Stored data: Begin

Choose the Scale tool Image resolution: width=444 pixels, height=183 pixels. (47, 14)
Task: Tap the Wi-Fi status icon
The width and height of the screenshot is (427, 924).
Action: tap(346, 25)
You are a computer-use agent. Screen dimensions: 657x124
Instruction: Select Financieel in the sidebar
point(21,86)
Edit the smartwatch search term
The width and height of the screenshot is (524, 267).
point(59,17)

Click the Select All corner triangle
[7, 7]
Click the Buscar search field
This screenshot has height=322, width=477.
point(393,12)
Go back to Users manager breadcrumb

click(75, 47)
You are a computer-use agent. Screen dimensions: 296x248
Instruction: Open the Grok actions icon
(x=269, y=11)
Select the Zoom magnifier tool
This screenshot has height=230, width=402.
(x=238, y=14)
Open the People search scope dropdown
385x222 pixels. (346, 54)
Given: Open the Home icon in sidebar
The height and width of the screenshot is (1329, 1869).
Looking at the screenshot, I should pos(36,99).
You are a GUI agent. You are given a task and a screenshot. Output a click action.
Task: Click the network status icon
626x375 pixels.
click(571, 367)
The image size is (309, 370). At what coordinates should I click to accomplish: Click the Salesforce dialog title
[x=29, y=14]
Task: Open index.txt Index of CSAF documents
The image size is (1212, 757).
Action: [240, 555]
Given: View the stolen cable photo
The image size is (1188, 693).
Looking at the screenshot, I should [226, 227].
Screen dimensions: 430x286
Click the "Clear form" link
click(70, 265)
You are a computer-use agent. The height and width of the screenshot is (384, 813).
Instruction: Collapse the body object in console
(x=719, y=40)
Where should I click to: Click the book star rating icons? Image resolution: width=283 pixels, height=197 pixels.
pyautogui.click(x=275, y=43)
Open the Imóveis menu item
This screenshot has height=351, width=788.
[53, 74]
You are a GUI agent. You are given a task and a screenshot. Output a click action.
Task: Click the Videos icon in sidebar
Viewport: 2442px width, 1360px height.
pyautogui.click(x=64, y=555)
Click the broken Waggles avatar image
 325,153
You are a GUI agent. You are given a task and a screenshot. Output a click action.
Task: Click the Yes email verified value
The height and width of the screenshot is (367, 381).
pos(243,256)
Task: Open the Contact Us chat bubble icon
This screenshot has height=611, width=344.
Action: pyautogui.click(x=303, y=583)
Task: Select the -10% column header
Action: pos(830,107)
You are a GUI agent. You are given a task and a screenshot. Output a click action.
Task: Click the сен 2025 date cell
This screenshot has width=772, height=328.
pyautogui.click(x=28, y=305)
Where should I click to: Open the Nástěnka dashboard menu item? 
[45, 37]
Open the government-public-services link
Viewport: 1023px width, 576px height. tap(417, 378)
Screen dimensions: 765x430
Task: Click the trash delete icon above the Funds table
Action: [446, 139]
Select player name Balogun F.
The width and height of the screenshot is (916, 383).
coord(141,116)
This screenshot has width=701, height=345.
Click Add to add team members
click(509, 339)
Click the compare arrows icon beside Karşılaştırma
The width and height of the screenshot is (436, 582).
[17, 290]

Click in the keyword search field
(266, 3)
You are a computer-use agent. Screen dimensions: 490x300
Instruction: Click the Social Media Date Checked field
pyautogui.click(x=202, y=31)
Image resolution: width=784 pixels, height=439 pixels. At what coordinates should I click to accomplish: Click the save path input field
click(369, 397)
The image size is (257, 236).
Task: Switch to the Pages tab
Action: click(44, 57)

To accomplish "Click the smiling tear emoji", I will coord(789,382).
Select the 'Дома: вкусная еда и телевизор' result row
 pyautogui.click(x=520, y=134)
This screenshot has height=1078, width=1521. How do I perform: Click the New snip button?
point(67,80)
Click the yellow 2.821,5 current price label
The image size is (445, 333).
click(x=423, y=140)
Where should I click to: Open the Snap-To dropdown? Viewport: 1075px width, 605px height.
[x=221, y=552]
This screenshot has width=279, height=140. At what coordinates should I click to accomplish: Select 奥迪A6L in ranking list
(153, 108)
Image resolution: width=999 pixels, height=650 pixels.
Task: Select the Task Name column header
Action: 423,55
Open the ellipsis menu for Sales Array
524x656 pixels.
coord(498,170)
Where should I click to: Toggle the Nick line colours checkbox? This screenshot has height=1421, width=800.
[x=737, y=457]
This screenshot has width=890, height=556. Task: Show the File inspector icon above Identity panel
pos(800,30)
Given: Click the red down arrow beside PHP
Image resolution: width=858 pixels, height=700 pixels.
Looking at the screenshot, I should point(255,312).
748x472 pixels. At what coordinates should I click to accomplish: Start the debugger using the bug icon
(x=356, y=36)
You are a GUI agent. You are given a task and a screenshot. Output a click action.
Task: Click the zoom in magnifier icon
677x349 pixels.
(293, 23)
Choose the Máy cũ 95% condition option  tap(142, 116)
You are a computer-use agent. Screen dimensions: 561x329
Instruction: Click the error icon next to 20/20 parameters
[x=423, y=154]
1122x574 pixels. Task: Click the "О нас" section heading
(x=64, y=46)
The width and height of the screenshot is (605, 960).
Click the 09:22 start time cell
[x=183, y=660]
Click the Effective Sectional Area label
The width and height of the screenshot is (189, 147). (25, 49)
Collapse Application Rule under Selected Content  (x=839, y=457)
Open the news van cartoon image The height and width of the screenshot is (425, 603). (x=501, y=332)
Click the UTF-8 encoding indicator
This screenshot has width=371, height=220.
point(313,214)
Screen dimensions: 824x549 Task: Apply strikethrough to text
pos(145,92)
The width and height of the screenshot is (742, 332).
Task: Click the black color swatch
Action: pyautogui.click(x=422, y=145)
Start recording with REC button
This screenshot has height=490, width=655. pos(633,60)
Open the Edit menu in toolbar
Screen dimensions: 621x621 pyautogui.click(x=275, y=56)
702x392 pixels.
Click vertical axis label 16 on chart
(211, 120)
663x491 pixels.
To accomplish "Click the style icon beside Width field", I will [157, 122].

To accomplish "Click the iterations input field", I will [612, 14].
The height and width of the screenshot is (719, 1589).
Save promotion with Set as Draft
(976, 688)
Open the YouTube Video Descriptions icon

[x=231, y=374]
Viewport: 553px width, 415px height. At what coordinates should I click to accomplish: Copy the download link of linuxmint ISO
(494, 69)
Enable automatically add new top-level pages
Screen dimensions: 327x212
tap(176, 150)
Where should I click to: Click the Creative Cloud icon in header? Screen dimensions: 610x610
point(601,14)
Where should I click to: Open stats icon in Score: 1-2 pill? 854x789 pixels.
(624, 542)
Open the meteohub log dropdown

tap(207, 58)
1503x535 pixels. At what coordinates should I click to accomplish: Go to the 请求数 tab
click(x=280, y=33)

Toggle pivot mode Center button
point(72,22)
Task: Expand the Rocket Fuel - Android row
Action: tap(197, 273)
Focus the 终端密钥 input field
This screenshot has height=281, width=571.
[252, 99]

Stored data: End

• **Task requirements**: Scan the listing above and identify each line holding the string "beside"; copy every such line.

• **Your solution**:
Click the compare arrows icon beside Karşılaştırma
Given: Click the red down arrow beside PHP
To accomplish "Click the style icon beside Width field", I will [157, 122].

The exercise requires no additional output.